On Thu Feb 5, 2026 at 1:48 PM CET, Link Mauve wrote:
> On Wed, Feb 04, 2026 at 04:22:16PM +0100, Danilo Krummrich wrote:
>> On Wed Feb 4, 2026 at 5:04 AM CET, Link Mauve wrote:
>> > +impl Device {
>> > + /// Register a managed nvmem provider on the given device.
>> > + pub fn nvmem_register<T>(&self, mut config: NvmemConfig<T>, priv_:
>> > &T::Priv)
>> > + where
>> > + T: NvmemProvider + Default,
>> > + {
>> > + // FIXME: The last cast to mut indicates some unsoundness here.
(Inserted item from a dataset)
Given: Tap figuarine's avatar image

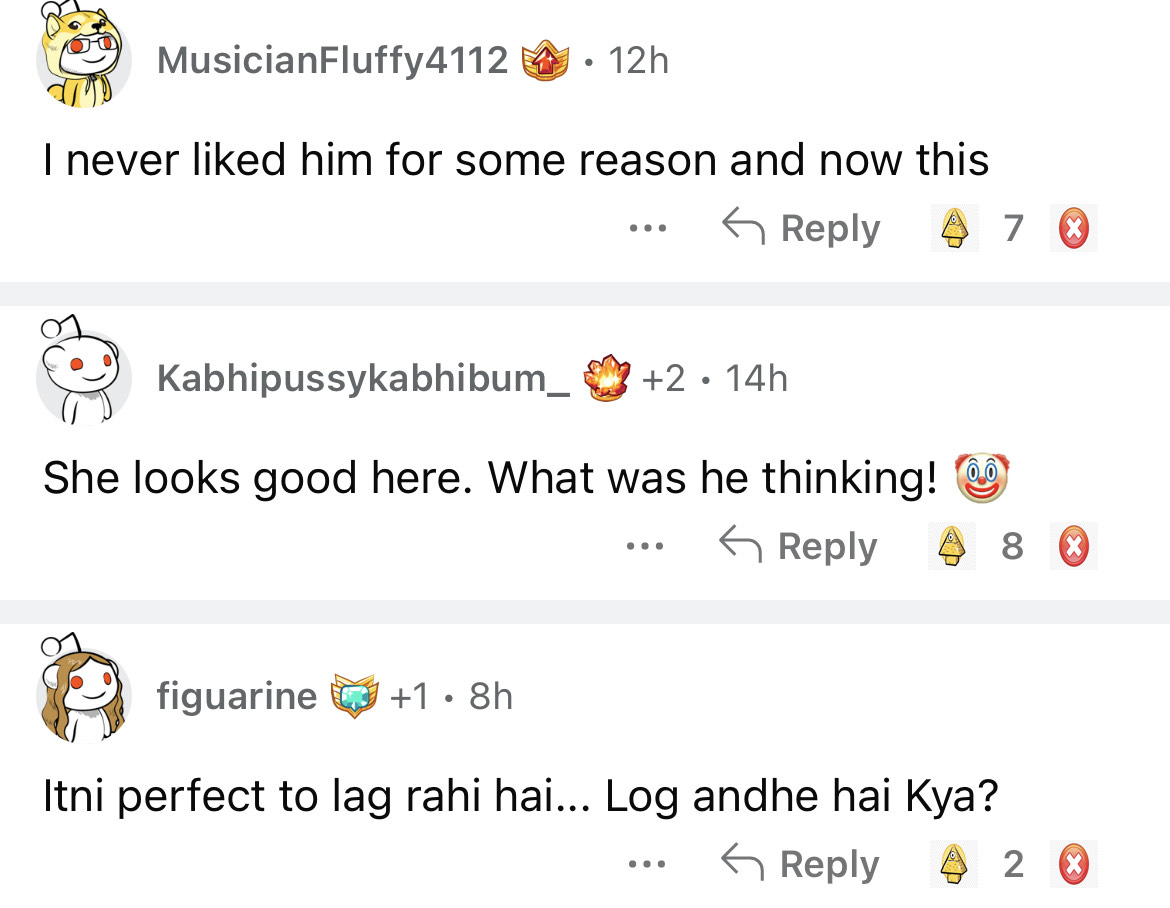Looking at the screenshot, I should point(82,690).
>> > + config.inner.priv_ =
>> > core::ptr::from_ref(priv_).cast::<c_void>().cast_mut();
>> > + config.inner.dev = self.as_raw();
>> > + config.inner.reg_read = Some(NvmemConfig::<T>::reg_read);
>> > + config.inner.reg_write = Some(NvmemConfig::<T>::reg_write);
>> > + // SAFETY: Both self and config can’t be null here, and should
>> > have the correct type.
>> > + unsafe { bindings::devm_nvmem_register(self.as_raw(),
>> > &config.inner) };
>> > + }
>> > +}
>>
>> This should not be a method on the generic device type. Typically we use a
>> Registration struct for this, i.e. this would become
>> nvmem::Registration::register().
>
> Should I also switch to the nvmem_register()/nvmem_unregister() API
> instead of the devm_nvmem_register() API, so that the unregister can
> happen in the Drop impl instead of being managed by the kernel?
No, ensuring unregistration when the bus device is unbound is the correct thing
to do.
We typically support two patterns:
impl Registration {
fn new(dev: &Device<Bound>) -> Result<Devres<Registration>>;
fn register(dev: &Device<Bound>) -> Result;
}
Registration::new() still ensures unregistration when the bus device is unbound,
but also allows you to unregister before that happens.
Registration::register() is eqivalent to devm_nvmem_register().
You don't have to implement both, you can just pick the one you need for your
driver. I think in the case of nvmem you probably only every need register().